Don't kid yourself. This was no ordinary loss.
Seven outs from the World Series, up seven runs, in the wee hours of the morning, the Rays fell apart.
The team returned to Tropicana Field Friday shaken by the loss while their rivals, the Red Sox, brimmed with confidence and momentum.
Resolve has emerged as a new theme in this series, with the Rays facing questions about how they will bounce back and the Red Sox basking in their ability to do it over and over again.
Boston has been here before, famous for historic playoff comebacks against the Angels, the Yankees, the Indians. The team that broke a 86-year "Curse of the Bambino" by coming back down three games to none against their hated rivals, the Yankees. World champions two of the last three years.
But the Rays are, well, the Rays. They're young. Exuberant. Sort of used to losing. And, after the Game 5 collapse, they need to either rebound and win the series or face the prospect of carrying the worst label in sports -- chokers.
Athletes sometimes laugh it off, but there is big money and plenty of research in the fields of sports psychology and mental conditioning, the training of the brain to focus on the next hit, the next at-bat, the next game.
Experts and ex-ballplayers say the key is to stop thinking and just play.
"Control what you can and ignore the rest of it," says Angus Mugford, director of the mental conditioning program at IMG Academy, the exclusive training facility in Bradenton.
"It's a pretty simple mantra. But it works."
The sports campus has trained thousands of athletes to keep their eye and their mind on the ball. In classes, Mugford uses Michael Phelps' training regimen as an example.
The swimmer and his coach, Mugford says, agreed not to discuss the potential to win eight gold medals. Instead, each race was dedicated to Phelps' personal times. The race was about him, and not the other swimmers.

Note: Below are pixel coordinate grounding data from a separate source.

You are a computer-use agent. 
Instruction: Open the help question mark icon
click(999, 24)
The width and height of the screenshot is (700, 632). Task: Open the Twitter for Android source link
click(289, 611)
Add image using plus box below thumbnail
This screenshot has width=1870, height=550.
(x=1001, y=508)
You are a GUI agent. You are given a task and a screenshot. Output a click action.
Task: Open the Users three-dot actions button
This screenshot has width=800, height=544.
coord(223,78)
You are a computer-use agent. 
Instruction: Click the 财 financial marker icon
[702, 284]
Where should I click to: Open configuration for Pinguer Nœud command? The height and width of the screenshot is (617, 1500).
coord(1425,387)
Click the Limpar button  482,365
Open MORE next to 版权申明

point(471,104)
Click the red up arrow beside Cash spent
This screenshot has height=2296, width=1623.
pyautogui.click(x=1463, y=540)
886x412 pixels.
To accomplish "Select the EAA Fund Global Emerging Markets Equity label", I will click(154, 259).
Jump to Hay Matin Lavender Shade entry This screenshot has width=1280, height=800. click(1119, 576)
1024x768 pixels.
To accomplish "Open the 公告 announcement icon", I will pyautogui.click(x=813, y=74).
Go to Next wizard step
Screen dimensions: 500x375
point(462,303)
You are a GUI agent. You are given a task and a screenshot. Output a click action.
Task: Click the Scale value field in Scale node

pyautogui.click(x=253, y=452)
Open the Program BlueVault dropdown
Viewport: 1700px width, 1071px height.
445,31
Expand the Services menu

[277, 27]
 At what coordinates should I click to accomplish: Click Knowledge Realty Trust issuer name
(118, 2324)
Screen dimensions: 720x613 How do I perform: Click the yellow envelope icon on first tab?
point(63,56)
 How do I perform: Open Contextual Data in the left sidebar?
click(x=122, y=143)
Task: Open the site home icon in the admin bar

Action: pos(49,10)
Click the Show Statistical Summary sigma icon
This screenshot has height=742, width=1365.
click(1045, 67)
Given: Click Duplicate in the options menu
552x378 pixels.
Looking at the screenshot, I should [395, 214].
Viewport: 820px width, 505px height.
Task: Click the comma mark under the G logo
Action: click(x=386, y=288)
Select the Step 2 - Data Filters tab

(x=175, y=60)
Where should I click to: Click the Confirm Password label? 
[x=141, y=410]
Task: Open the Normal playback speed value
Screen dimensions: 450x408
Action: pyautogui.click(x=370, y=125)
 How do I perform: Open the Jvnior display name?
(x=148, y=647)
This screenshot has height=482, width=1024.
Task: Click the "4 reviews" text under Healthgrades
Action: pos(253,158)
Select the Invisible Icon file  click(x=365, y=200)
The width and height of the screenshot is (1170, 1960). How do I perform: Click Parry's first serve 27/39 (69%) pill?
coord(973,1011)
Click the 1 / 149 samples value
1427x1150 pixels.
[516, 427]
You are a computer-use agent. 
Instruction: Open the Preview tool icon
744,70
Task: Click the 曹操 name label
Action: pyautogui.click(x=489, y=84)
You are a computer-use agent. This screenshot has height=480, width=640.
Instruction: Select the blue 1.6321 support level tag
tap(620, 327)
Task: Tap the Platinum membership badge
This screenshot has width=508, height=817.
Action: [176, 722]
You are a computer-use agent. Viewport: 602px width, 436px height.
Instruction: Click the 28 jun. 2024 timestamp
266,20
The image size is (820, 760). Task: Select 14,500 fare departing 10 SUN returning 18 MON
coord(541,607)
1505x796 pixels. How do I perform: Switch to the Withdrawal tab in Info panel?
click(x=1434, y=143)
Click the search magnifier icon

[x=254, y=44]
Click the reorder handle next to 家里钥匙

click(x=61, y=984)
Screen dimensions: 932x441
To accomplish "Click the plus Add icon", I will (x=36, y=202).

The great athletes are the ones, Mugford says, that do not recognize when the stakes go up. They stick to what got them there.
For one Tampa Bay player, sticking to what got him there meant sitting down to an episode of "SpongeBob SquarePants" with his children, and tuning out talk radio and SportsCenter.
"You can't go home and turn on the news and see why we made history," Cliff Floyd, the team's veteran designated hitter, told ESPN.com after the loss.
"We lost. I don't know what the hell will be on," he said, "but I hope it doesn't have anything to do with this game. I just want to go home and relax."
Ex-ballplayers say baseball is a mysterious game.
One inning you're up, the next you're down. One week you're riding a hot streak, the next you're cold as ice. Wayne Garrett knows the cycle well.
Garrett, who now lives in Bradenton, was a member of the "Amazing Mets," the 1969 team that was the original rags-to-riches baseball story.
"Sometimes you're the winner," he said. "Sometimes you're the loser. The thing about it is, you come back the next day and give it everything you've got."
But other fans are worried.
Most of the baseball world was asking how the Rays were holding up on Friday, wondering what their psyche is like going into the big game.
Psyche. It is a word that usually gets a laugh out of pitchers like James Shields, the righthander who came up with the Rays and earned the nickname "Big Game James" in the minors.
He takes the mound today in the most important game in franchise history.
"I'm from California," said Shields, before a short throwing session in the afternoon, "so I'm pretty laid back anyway. We lost. Things happen. But we're coming home and we feel pretty good about our chances."